[Stored items from a collection]
----
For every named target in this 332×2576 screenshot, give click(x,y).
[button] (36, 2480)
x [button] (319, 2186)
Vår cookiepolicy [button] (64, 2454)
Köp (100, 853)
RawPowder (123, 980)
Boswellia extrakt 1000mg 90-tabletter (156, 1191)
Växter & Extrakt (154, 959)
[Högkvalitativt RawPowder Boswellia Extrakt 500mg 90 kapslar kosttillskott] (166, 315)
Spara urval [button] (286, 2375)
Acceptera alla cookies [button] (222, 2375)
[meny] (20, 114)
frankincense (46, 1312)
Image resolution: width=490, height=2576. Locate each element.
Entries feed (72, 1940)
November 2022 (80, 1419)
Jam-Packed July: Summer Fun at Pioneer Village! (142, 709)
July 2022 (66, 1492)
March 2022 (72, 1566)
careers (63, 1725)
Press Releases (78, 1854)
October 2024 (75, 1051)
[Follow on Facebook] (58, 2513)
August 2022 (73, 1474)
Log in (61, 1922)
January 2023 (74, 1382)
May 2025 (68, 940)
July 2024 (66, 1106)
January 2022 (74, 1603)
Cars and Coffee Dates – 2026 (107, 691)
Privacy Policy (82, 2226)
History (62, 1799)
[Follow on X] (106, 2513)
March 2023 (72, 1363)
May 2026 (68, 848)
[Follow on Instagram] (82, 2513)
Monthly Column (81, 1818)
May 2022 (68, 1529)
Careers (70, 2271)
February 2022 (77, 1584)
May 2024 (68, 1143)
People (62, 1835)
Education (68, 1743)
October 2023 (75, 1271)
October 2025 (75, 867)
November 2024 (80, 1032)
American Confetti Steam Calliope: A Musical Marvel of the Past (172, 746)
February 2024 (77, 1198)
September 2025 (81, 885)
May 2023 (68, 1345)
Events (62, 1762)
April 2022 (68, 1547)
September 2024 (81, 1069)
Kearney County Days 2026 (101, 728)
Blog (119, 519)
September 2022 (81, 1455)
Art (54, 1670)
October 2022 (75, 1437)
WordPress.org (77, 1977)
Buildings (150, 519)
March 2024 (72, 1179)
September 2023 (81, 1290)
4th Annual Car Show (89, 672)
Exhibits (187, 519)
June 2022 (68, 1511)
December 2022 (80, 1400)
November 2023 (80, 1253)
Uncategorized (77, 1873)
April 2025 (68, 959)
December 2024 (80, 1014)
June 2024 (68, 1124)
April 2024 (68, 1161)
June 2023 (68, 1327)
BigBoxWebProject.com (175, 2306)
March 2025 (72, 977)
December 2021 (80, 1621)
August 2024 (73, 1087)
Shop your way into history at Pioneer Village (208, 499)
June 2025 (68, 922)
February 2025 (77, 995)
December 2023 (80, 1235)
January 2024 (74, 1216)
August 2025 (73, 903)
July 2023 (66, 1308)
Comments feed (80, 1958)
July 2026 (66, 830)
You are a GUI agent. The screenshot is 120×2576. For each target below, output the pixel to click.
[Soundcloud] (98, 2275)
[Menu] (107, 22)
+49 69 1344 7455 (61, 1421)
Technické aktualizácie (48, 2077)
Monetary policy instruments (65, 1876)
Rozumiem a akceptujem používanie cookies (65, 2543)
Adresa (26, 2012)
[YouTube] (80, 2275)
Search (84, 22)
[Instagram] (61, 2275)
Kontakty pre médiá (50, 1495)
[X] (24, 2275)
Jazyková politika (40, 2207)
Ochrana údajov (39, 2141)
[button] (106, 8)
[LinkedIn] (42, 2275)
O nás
----
• **Exercise**: Repeat, word for word, the lines from the start of the records to the line that contains "careers (63, 1725)", both of them included, and no others.

• **Written reply**:
For every named target in this 332×2576 screenshot, give click(x,y).
[button] (36, 2480)
x [button] (319, 2186)
Vår cookiepolicy [button] (64, 2454)
Köp (100, 853)
RawPowder (123, 980)
Boswellia extrakt 1000mg 90-tabletter (156, 1191)
Växter & Extrakt (154, 959)
[Högkvalitativt RawPowder Boswellia Extrakt 500mg 90 kapslar kosttillskott] (166, 315)
Spara urval [button] (286, 2375)
Acceptera alla cookies [button] (222, 2375)
[meny] (20, 114)
frankincense (46, 1312)
Image resolution: width=490, height=2576. Locate each element.
Entries feed (72, 1940)
November 2022 (80, 1419)
Jam-Packed July: Summer Fun at Pioneer Village! (142, 709)
July 2022 (66, 1492)
March 2022 (72, 1566)
careers (63, 1725)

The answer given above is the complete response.